European Open Science Cloud: opportunities & risks European Open Science Cloud: opportunities & risks

The EU’s European Open Science Cloud goes live this year — offering secure and seamless access to a vast store of European scientific research data. Initially open to research and educational institutions, access will broaden to public and commercial sectors. Is your organization ready to use it?

The EU’s multi-billion euro project to create a cloud-based platform to share research data across the European scientific community is due to go live later this year. Initially launched in 2016 as part of the European Cloud Initiative, the European Open Science Cloud (EOSC) aims to use the vast stores of unused data as a resource for innovation.

The EOSC offers high-performance computers to store, process and manage data as well as high-speed connectivity to securely share it. By offering access to a wealth of scientific data across disciplines, the cloud platform will help bring new solutions to market and ensure EU-science continues to play a leading global role.

The EU Commission President Ursula von der Leyen, speaking at the World Economic Forum in Davos in January 2020, explained that EOSC will add new value to vast stores of unused data. She emphasized that "data is a renewable resource as much as sun and wind" and that "every 18 months we double the amount of data we produce, 85 percent of which is never used".

Aligned with the EU’s Digital Single Market strategy, the EOSC will initially offer European educational and research institutions the possibility to access and reuse the publicly funded research data. Broader public and commercial access is to follow.

It’s not yet clear what usage restrictions and embargoes may be applied, but as soon as the governance and usage framework are finalized, access will open up to the broader public sector, commercial enterprises and international players. Although it’s meant to be free for scientists and educational institutions — commercial players could be required to pay for access.

As the "protection of a person’s digital dignity" is the "overriding principle" behind the EOSC’s handling of data, von der Leyen also announced, that the EU Commission will introduce new privacy rules for artificial intelligence, separate from the EU’s General Data Protection Regulation (GDPR).

Until these new rules are complete, the GDPR’s provisions as well as the exceptions set out in the laws of the member states will be applied. These regulations strike a balance between the principles of freedom of academic scientific research and education and the right of informational self-determination.

It’s important to emphasize the GDPR contains various requirements which also apply to research and education. These requirements apply to Swiss organizations where:

• processing activities relate to the offering of goods or services to data subjects in the EU,
• monitoring of data subjects' behavior is made, as far as their behavior takes place within the EU, 
• organizations contractually agree on the application of the GDPR.

The new requirements under the GDPR for research and educational institutions focus, in particular, on transparency and documentation requirements, such as the conditions for consent (Art. 7), the establishment of records of processing activities (Art. 30), data protection impact assessments (Art. 35) and complying with the rights of data subject (Art. 12-22).

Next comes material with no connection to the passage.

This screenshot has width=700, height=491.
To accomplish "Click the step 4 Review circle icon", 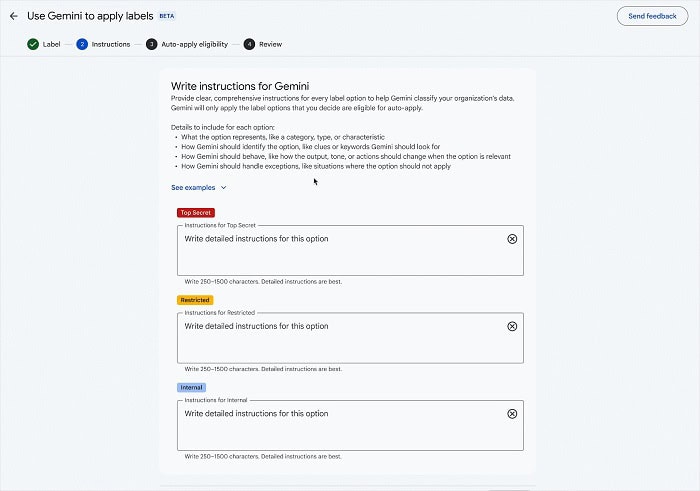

At the same time, the GDPR provides a series of derogations for the processing of personal data for scientific or historical research purposes or for statistical purposes, such as for the:

• general purpose limitation (Art. 5 (1) b)
• storage limitation (Art. 5 (1) e)
• general prohibition of the processing of special categories of personal data (Art. 9 (2) j)
• information to be provided to data subjects (Art. 14 (5) b)
• right to be forgotten (Art. 17 (3) d)
• right to object (Art. 21 (6)).

Additionally, member state law may also provide further derogations for the processing of personal data for scientific or historical research purposes or statistical purposes (Art. 89 (2)).

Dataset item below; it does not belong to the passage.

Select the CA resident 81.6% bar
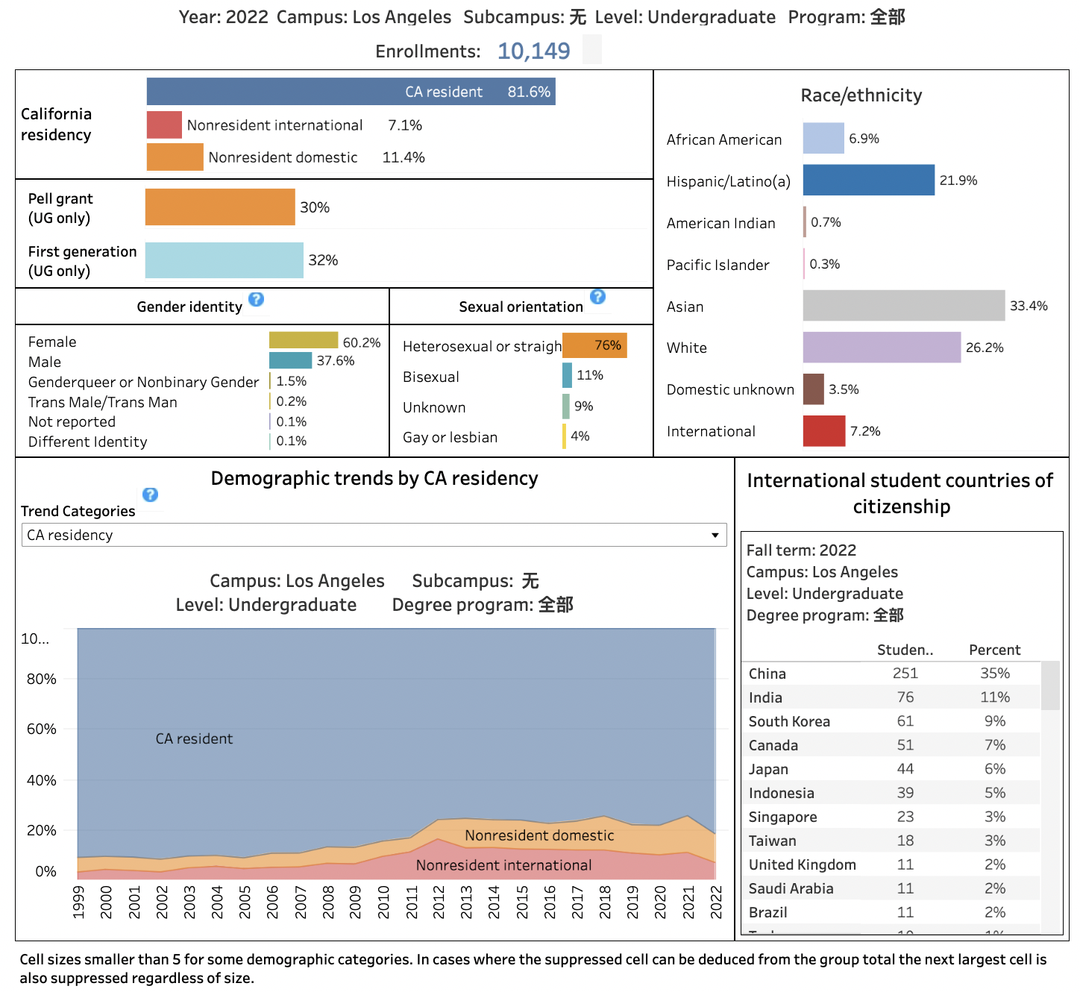 coord(350,92)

Cloud solutions may offer a significant added value with regards to the flexibility and scalability of services, the availability of data, the increased security for processing, costs and required resources.

However, you must consider the typical requirements and pitfalls associated with using cloud solutions. This will continue to affect also those areas which are out of the focus of the EOSC, such as an organization’s HR data management, accounting and procurement.

A major obstacle to using cloud services is the lack of knowledge about the details of the various cloud services (e.g. IaaS, PaaS, SaaS) and cloud platforms (e.g. Public, Private or Hybrid clouds) and the legal and regulatory obligations and restrictions (e.g. data protection law and special confidentiality obligations).

There’s also often a poor understanding of the coherent risks (e.g. loss of control over data, misuse of data, access by foreign authorities) and risk-mitigating measures (e.g. encryption technologies, such as encryption in transit and at rest; keep control over encryption key management) and financial aspects.

As long as an organization has no transparency about these aspects, it does not have an adequate basis for a decision making to using or not to using cloud solutions.

It is therefore advisable for an organization to address the requirements of cloud solutions and the cloud-specific challenges at an early stage.